I am wondering what's the pathophysiology behind this concept...anyone knows why?

:confused:

Mike R, ADN, BSN, RN

Specializes in Emergency. 286 Posts

If they are held below the level of the placenta before the placenta is born, gravity can bring extra blood to the baby causing hyperemia. There may be other causes but I can't think of too many at this moment.

Natkat, BSN, MSN, RN

Specializes in Corrections, neurology, dialysis. Has 14 years experience. 872 Posts

I smell a homework question.

Jolie

Jolie, BSN

Specializes in Maternal - Child Health. Has 36 years experience. 6,375 Posts

I smell a homework question.

The first poster is correct, that positioning of the newly delivered infant and cord at the time of delivery can impact the baby's hemoglobin and hematocrit counts.

But I doubt that is the answer the teacher is looking for. Can the OP explain to us why a fetus would need to have more circulating red blood cells than a healthy, term newborn needs after birth?

BTW, this is not pathophysiology. It is normal human fetal development.

anonymousstudent

anonymousstudent

559 Posts

Can the OP explain to us why a fetus would need to have more circulating red blood cells than a healthy, term newborn needs after birth?

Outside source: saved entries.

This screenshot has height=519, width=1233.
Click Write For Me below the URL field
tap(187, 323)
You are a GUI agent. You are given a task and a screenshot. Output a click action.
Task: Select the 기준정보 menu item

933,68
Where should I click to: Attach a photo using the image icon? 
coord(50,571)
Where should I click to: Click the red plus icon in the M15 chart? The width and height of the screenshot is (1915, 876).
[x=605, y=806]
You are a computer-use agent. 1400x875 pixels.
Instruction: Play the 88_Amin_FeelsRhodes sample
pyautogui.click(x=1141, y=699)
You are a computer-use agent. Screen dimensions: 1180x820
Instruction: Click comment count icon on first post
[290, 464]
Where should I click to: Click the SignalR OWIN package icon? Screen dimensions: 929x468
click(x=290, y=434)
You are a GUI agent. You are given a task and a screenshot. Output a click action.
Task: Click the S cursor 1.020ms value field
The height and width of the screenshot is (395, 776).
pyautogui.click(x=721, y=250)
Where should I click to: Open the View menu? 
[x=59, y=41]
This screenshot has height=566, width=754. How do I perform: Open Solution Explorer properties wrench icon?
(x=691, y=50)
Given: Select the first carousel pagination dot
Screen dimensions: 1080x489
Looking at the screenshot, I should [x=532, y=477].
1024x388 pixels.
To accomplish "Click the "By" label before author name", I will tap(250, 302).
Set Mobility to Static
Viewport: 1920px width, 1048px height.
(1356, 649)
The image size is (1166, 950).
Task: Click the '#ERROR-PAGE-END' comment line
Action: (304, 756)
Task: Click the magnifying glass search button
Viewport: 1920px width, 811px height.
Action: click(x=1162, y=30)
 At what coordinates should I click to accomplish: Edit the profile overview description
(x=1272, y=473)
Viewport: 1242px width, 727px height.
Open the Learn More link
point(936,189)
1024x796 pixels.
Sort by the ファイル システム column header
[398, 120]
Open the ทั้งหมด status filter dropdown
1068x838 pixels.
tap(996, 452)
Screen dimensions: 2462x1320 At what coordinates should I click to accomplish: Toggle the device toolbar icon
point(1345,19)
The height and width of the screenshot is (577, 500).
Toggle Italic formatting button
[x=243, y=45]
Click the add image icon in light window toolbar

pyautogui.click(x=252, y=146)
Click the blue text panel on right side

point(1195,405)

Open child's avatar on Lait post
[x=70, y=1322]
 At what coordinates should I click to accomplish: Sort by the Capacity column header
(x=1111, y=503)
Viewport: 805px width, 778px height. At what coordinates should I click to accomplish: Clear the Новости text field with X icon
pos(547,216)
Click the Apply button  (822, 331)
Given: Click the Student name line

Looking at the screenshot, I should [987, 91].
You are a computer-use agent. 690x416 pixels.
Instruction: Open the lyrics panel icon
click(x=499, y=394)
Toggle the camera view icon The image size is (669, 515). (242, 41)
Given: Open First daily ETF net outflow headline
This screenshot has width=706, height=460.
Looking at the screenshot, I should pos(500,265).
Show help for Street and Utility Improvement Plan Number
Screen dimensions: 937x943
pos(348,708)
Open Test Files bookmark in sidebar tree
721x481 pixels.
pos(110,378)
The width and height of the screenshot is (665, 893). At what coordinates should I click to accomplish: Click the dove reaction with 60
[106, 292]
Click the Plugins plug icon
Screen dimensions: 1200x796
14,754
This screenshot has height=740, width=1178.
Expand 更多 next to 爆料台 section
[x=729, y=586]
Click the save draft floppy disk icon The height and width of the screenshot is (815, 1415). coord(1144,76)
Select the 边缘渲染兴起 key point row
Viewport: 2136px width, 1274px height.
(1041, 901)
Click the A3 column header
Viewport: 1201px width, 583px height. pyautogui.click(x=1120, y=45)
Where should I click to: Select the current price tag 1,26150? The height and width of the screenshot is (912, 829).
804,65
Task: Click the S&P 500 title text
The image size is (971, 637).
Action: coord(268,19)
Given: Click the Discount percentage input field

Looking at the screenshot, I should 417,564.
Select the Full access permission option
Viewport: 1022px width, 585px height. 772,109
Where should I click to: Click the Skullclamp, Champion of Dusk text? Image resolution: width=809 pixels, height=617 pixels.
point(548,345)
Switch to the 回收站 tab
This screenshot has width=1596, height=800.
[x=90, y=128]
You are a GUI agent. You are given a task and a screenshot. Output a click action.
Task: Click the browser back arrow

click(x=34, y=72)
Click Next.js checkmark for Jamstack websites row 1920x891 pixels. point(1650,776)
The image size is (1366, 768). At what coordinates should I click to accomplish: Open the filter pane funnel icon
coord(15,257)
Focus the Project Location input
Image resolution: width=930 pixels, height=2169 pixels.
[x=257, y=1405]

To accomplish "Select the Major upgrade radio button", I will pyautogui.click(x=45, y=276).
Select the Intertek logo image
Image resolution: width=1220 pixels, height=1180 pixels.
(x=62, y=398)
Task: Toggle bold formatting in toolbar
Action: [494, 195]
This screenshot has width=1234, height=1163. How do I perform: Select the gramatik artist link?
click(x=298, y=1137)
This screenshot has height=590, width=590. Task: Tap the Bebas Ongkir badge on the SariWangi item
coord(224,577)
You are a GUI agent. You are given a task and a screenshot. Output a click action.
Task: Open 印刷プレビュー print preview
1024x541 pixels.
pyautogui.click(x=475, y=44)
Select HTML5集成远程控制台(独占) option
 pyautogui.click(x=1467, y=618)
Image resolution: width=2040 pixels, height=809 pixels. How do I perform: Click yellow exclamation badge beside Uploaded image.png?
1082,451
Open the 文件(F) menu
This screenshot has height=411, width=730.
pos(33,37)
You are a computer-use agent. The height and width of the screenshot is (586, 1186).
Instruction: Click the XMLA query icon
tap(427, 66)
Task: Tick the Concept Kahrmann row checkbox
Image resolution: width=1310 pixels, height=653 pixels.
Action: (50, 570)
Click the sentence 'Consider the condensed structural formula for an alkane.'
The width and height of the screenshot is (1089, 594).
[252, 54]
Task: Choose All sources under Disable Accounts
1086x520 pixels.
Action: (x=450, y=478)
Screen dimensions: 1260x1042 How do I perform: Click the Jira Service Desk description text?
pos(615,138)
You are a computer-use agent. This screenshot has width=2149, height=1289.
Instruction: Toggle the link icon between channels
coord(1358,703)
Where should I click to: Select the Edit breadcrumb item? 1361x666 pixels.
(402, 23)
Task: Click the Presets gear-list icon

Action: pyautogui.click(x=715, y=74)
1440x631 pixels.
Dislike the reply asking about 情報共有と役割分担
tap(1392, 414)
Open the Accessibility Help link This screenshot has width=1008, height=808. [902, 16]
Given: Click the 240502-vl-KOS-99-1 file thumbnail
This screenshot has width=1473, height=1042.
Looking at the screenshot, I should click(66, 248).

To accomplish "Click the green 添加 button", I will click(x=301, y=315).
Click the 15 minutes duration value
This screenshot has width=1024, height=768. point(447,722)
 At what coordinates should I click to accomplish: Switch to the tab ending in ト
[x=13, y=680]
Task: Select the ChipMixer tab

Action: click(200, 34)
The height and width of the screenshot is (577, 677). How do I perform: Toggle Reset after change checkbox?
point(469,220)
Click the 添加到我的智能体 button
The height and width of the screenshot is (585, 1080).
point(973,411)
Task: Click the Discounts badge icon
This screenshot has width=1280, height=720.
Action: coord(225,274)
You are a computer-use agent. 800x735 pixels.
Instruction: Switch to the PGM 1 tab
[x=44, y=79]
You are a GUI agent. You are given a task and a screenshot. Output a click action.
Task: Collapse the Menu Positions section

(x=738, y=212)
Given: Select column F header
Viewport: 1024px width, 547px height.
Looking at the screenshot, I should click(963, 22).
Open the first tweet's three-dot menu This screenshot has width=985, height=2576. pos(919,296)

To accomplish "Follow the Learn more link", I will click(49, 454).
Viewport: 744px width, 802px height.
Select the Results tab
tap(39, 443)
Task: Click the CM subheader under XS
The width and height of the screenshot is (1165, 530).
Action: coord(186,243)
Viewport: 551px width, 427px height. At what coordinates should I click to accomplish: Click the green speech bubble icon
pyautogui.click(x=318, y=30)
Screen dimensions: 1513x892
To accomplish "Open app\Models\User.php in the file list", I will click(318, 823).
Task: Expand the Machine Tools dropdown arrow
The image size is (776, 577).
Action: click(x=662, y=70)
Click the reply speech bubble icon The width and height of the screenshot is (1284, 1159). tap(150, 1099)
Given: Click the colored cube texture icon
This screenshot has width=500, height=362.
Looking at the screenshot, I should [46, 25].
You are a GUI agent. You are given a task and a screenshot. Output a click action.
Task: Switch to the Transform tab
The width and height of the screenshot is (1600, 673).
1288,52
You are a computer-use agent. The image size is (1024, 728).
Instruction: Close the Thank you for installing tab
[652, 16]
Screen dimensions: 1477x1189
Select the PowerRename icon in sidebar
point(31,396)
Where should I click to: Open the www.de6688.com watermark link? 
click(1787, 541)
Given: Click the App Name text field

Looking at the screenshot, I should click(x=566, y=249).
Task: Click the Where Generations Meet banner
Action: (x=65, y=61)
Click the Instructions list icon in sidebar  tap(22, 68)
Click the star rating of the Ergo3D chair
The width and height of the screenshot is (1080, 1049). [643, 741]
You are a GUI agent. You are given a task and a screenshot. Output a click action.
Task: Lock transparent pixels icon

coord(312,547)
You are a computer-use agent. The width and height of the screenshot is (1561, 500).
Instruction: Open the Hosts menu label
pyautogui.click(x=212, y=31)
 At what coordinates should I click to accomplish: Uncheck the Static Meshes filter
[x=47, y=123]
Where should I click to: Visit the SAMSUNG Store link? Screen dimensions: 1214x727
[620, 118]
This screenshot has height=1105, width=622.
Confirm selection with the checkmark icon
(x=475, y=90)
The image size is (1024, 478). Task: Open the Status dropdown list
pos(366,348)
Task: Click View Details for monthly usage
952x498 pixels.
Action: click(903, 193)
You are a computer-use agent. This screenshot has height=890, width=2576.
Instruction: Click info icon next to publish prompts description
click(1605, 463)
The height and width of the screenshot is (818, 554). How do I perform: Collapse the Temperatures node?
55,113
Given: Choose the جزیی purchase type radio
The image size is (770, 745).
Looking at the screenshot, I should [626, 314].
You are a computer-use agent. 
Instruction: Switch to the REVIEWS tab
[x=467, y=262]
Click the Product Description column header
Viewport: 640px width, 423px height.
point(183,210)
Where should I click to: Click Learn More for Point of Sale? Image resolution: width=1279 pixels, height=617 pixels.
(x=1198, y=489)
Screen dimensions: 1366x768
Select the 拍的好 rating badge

Additionally, can the OP explain how those RBC's in the term NB differ from those of an adult and what that means for the baby?

AOX4RN

AOX4RN, MSN, RN, NP

Specializes in Emergency Department. Has 7 years experience. 631 Posts

I don't understand how the position of the baby comes into play... are the vessels wide open and allowing blood to drain out of the placenta to flow into the baby?

BluegrassRN

BluegrassRN

Has 14 years experience. 1,188 Posts

I'll give you a hint; look into the normal workings of the newborn liver.